Yesterday, at an open lecture by Taras Luty, the key thesis was that the content of an essay is always a change - tangible, present, experienced; and these transformations concern both the individual and the world in which the person is a subject. In fact, an essay is always about meanings and subjectivity.
The mini-festival Days of Essays, organized jointly by the Kyiv-Mohyla Business School and the Ukrainian PEN, has started. This is the fourth festival this year. The initiative arose as a natural extension of the Yuri Shevelyov Prize, which celebrates the best book of artistic and scientific essays in Ukraine. For a week, the kmbs floor is transformed into a lecture and discussion platform for discussing essays as a literary genre, as a way of knowing the world and self-knowledge, as a practice that shapes and captures experiences. The mini-festival will help to get an idea of how diverse the texts we call "essays" are, how high the potential of this literary genre is for generating and translating meanings.
The program includes a series of lectures by famous Ukrainian essayists: Taras Luty, Andriy Bondar, Iryna Slavinska, Vira Ageeva.

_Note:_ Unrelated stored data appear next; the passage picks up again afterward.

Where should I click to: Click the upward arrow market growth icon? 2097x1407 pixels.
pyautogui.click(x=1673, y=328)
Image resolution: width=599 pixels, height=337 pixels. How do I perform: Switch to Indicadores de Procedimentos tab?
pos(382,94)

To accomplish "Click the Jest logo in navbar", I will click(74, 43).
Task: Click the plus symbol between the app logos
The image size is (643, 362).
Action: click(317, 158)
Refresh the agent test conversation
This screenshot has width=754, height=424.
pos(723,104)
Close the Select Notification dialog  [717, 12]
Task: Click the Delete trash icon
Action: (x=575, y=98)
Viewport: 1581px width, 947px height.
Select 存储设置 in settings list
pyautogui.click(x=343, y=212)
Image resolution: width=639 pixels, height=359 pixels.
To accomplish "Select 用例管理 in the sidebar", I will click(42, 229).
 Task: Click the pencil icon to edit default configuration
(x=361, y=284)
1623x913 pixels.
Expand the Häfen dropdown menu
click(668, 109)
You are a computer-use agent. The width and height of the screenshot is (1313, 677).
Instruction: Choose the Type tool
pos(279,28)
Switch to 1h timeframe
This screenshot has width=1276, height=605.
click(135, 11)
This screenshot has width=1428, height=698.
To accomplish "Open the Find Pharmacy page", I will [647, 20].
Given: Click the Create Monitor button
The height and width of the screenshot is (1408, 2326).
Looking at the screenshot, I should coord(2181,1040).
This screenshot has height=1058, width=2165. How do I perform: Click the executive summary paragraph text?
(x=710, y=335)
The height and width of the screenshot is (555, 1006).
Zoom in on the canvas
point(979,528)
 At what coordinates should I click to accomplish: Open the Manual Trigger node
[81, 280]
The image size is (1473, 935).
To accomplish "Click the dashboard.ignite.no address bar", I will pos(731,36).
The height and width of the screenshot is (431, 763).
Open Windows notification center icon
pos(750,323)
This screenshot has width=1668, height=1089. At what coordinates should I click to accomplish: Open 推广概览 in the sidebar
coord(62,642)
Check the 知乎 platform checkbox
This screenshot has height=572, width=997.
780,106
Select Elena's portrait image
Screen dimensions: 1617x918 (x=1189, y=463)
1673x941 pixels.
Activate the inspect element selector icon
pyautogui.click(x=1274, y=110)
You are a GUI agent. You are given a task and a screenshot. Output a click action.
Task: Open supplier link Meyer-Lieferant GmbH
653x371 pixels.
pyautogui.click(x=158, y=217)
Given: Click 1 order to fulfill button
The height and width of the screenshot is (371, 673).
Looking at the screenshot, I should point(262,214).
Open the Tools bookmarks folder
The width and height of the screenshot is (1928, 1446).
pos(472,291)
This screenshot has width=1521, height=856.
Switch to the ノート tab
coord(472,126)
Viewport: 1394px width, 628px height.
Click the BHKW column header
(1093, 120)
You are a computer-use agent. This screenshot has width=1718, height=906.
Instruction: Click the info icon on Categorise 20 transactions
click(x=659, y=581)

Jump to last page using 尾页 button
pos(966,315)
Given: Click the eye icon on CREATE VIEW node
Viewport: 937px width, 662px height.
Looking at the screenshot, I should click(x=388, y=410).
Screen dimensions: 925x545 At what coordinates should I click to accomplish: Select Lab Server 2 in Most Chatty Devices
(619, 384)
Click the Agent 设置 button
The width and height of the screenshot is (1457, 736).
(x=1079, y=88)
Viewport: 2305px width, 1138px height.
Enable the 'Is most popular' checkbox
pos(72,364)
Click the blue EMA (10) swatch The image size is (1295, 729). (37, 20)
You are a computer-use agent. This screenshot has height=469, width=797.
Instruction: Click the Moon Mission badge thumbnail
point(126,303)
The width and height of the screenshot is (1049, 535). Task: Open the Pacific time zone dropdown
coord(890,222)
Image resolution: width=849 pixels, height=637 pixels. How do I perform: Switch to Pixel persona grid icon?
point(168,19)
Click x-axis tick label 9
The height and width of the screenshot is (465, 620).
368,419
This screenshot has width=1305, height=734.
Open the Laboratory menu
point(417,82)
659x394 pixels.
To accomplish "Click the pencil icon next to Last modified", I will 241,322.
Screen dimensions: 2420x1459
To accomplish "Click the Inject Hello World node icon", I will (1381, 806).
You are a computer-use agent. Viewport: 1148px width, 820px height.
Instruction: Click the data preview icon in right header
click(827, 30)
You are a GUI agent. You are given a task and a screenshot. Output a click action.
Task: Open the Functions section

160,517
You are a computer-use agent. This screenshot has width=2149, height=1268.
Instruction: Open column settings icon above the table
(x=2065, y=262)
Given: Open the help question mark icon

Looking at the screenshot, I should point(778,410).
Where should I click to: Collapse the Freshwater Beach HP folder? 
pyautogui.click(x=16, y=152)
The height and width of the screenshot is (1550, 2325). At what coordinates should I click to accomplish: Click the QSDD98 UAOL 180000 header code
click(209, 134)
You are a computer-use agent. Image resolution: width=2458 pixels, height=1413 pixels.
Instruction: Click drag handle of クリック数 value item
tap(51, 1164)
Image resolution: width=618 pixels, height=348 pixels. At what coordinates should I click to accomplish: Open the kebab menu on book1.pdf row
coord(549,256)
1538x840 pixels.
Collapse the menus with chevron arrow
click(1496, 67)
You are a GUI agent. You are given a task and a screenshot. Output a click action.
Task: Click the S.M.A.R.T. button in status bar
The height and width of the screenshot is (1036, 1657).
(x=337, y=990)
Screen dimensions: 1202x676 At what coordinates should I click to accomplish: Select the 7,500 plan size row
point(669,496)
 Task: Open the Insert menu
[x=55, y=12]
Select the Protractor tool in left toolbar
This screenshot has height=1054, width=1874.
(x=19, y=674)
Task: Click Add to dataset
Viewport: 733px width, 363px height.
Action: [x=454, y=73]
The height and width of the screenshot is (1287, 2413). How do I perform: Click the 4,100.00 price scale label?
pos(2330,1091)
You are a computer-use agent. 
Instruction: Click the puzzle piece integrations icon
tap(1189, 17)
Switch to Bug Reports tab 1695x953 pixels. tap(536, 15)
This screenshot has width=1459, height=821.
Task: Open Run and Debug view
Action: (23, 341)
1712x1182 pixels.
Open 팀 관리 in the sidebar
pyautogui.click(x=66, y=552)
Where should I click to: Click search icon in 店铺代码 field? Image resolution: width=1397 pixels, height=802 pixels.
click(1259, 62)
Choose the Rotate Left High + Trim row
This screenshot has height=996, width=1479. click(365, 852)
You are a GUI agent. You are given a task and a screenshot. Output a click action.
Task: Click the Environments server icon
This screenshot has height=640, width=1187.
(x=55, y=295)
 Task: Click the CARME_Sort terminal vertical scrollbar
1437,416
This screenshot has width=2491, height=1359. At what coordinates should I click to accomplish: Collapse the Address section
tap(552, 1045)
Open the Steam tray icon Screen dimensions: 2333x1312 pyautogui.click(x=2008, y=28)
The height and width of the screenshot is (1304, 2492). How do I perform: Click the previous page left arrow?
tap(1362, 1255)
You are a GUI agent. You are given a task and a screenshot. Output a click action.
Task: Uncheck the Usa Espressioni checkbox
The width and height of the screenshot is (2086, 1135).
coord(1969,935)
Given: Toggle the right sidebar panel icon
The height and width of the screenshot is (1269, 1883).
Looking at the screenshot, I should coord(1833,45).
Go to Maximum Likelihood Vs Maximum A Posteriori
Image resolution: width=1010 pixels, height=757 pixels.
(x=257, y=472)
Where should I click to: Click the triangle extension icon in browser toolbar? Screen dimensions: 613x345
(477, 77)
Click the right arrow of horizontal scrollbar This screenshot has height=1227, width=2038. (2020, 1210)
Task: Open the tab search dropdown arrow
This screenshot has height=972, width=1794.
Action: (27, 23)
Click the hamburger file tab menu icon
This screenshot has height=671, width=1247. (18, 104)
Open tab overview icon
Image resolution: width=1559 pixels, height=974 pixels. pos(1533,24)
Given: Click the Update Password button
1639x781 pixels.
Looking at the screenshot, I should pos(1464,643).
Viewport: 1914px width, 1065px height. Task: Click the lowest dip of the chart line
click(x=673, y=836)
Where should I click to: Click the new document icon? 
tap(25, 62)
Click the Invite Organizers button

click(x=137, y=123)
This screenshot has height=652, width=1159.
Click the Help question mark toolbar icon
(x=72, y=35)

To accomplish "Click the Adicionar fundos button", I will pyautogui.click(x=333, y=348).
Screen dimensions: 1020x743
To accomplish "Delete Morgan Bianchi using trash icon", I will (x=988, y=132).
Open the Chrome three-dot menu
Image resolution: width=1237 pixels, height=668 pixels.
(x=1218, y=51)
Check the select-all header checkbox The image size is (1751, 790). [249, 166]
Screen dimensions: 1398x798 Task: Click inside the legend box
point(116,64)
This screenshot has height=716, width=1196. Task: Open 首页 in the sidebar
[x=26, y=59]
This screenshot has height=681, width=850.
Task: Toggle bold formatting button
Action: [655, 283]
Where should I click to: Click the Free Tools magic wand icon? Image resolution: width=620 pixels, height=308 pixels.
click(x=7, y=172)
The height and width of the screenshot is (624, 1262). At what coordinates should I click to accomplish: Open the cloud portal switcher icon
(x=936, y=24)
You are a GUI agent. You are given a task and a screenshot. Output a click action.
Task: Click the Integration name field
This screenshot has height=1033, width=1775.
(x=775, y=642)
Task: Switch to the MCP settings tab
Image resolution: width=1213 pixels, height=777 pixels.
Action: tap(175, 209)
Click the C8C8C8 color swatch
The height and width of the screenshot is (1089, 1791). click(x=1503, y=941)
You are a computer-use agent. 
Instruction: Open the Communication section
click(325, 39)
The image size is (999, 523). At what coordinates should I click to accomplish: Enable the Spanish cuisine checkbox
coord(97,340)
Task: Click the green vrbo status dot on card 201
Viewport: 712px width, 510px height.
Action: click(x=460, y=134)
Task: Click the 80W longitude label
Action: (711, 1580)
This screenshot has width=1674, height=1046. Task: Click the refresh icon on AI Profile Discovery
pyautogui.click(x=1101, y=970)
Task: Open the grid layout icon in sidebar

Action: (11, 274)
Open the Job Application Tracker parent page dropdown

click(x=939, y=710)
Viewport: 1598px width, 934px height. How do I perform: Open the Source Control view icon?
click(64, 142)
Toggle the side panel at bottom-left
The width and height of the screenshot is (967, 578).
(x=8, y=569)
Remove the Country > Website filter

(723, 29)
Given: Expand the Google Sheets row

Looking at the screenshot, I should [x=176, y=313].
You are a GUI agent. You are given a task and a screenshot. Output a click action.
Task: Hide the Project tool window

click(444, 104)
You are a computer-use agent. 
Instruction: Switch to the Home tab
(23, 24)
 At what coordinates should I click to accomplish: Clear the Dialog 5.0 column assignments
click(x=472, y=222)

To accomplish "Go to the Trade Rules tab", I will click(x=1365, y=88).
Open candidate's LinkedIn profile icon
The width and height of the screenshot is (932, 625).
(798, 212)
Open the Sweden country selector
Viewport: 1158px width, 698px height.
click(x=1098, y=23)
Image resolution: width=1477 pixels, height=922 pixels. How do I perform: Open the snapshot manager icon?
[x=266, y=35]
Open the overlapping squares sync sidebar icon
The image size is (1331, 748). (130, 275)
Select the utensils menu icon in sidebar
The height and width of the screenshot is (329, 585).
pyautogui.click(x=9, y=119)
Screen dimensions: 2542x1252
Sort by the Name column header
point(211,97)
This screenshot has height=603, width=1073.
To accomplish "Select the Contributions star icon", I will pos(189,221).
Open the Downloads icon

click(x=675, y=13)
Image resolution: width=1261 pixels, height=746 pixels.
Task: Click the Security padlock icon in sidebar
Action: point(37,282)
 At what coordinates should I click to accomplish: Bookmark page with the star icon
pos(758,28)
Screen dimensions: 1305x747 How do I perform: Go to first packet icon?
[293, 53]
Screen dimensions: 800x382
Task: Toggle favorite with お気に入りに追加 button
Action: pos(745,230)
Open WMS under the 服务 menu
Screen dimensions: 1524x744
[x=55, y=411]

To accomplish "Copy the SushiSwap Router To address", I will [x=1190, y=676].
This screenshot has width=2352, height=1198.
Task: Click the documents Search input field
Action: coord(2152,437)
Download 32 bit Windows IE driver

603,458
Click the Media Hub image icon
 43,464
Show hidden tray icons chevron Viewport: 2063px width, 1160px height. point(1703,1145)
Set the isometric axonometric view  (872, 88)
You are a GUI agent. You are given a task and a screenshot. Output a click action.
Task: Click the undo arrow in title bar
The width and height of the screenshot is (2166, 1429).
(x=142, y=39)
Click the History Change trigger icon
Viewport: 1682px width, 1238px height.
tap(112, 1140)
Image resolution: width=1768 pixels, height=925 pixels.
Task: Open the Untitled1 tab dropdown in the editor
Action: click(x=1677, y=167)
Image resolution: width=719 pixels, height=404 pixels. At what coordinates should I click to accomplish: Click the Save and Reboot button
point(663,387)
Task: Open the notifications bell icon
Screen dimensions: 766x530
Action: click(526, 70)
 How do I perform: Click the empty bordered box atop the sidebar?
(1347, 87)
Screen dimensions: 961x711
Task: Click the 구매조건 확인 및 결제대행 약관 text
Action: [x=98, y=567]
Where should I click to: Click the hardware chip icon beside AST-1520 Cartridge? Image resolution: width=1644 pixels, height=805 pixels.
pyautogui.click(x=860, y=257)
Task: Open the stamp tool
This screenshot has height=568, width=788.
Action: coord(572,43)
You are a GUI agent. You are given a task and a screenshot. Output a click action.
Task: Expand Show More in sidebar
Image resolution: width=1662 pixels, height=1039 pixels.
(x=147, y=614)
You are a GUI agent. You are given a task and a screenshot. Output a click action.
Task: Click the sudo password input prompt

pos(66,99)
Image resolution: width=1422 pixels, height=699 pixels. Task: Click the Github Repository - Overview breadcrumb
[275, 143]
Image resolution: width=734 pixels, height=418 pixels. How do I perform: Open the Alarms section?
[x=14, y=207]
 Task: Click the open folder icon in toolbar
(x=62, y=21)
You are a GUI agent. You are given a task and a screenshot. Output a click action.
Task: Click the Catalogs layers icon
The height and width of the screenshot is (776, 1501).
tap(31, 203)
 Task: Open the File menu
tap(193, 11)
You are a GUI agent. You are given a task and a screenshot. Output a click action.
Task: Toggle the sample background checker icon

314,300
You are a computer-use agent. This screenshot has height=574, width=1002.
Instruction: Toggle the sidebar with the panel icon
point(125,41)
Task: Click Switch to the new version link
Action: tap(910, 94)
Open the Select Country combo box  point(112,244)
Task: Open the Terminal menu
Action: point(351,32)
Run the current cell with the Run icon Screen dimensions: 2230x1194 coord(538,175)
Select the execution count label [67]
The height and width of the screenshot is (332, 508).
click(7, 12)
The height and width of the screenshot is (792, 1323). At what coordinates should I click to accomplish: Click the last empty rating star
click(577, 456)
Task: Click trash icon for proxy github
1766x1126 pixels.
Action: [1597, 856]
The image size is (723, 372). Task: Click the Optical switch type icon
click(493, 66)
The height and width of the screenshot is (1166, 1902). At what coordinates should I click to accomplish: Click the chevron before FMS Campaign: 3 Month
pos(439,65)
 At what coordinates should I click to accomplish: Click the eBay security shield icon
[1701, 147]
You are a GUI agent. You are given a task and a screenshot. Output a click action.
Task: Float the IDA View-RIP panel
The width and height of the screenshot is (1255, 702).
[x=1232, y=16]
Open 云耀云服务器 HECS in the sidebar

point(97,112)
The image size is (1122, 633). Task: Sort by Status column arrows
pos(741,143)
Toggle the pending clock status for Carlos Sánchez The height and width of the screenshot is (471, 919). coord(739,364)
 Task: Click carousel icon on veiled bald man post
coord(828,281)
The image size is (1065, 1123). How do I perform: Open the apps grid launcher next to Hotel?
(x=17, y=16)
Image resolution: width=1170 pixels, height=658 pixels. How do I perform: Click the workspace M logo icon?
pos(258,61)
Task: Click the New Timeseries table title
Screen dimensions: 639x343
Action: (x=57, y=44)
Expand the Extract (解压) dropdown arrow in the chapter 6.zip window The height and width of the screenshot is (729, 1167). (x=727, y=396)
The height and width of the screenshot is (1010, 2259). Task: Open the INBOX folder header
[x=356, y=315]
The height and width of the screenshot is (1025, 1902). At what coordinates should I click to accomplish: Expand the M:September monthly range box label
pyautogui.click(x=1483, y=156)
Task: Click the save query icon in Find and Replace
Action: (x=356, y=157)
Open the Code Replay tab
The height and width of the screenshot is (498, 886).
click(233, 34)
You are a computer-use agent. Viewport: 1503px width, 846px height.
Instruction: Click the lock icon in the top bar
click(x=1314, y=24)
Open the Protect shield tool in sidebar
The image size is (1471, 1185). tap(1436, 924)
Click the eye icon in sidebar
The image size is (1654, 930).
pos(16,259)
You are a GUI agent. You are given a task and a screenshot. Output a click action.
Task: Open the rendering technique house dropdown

Writers and researchers Serhiy Zhadan, Ilya Kaminsky, Taras Prokhasko, Diana Klochko, and Mykhailo Palinchak will conduct a dialogue on literary essays.
The award ceremony of the Yuri Shevelyov Prize winner will take place within the framework of the festival. Traditionally: December 17 is the birthday of essayist, linguist and historian of Ukrainian literature Yuri Shevelyov.